FG syndrome

Overview

FG syndrome, also known as Opitz-Kaveggia syndrome, is a rare genetic disorder that primarily affects males and is characterized by intellectual disability, low muscle tone (hypotonia), distinctive facial features, and abnormalities of the central nervous system. The syndrome can also include behavioral issues, gastrointestinal problems such as constipation, and a high-arched palate. The term “FG” comes from the initials of the surnames of the first documented families affected by the condition.

Causes

FG syndrome is most commonly caused by mutations in the MED12 gene located on the X chromosome (Xq13). This gene is involved in regulating gene expression during development, particularly in the brain. Because the condition is inherited in an X-linked recessive manner, it primarily affects males, while females are typically carriers with milder or no symptoms. Rarely, mutations in other genes such as FLNA or PHF6 may also be associated with FG-like phenotypes.

Symptoms

The presentation of FG syndrome can vary, but common signs and symptoms include:

Neurological and Developmental

• Intellectual disability (mild to severe)

• Delayed developmental milestones

• Hypotonia in infancy

• Hydrocephalus or enlarged ventricles in some cases

Behavioral Features

• Hyperactivity

• Social and friendly personality

• Short attention span and impulsivity

Facial and Physical Characteristics

• Long narrow face with a prominent forehead

• Wide-set eyes (hypertelorism)

• Small, simple ears

• Downturned mouth or thin upper lip

• High-arched or cleft palate

Other Possible Features

• Constipation and other gastrointestinal issues

• Cardiac anomalies

• Genitourinary abnormalities (e.g., undescended testes)

• Seizures in some cases

Diagnosis

Diagnosis of FG syndrome is based on clinical evaluation, family history, and confirmatory genetic testing. Key steps include:

• Clinical assessment: Identification of characteristic physical, developmental, and behavioral features.

• Genetic testing: Detection of a mutation in the MED12 gene confirms the diagnosis.

• Imaging studies: Brain MRI may show structural abnormalities such as agenesis of the corpus callosum or ventriculomegaly.

• Family history: Evaluation of potential carrier status in mothers and identification of other affected relatives.

Treatment

There is no cure for FG syndrome, so treatment is supportive and based on the individual's specific needs. A multidisciplinary approach is often required and may include:

• Early intervention programs: Physical, occupational, and speech therapy to address developmental delays.

• Educational support: Special education tailored to the child’s learning abilities.

• Behavioral therapy: To manage hyperactivity, attention difficulties, and impulsive behavior.

• Medical management: Treatment for constipation, seizures, cardiac defects, or other associated health issues.

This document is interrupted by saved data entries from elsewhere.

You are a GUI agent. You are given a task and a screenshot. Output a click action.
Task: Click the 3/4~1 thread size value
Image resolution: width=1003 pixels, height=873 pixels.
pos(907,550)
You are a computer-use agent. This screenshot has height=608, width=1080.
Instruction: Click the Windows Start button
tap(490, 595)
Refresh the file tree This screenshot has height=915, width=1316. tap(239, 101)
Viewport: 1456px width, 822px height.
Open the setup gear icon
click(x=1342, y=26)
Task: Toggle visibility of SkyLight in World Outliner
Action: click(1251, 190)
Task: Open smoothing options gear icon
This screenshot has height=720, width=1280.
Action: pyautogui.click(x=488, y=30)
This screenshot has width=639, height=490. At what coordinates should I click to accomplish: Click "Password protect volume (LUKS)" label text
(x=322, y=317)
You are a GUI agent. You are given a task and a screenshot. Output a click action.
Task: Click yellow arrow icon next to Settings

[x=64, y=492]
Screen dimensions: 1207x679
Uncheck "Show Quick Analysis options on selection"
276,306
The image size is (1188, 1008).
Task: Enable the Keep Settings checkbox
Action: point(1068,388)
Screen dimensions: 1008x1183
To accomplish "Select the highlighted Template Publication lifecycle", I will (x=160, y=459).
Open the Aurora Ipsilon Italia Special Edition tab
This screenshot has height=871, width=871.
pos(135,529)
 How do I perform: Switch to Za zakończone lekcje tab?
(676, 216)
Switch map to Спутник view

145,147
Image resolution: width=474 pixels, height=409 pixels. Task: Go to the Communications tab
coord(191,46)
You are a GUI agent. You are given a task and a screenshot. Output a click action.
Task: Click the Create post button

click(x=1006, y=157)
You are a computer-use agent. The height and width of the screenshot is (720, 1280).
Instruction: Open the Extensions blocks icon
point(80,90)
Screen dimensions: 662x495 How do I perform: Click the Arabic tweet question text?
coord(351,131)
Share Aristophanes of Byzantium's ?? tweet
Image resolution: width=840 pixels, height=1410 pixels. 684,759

• Genetic counseling: For families to understand the inheritance pattern and recurrence risk in future pregnancies.

Prognosis

The prognosis for individuals with FG syndrome varies depending on the severity of symptoms and associated medical conditions. Many affected individuals can lead fulfilling lives with appropriate support and therapies. Cognitive and behavioral challenges may persist throughout life, but early intervention can significantly improve outcomes. With proper medical care and educational support, many individuals achieve a degree of independence in adulthood.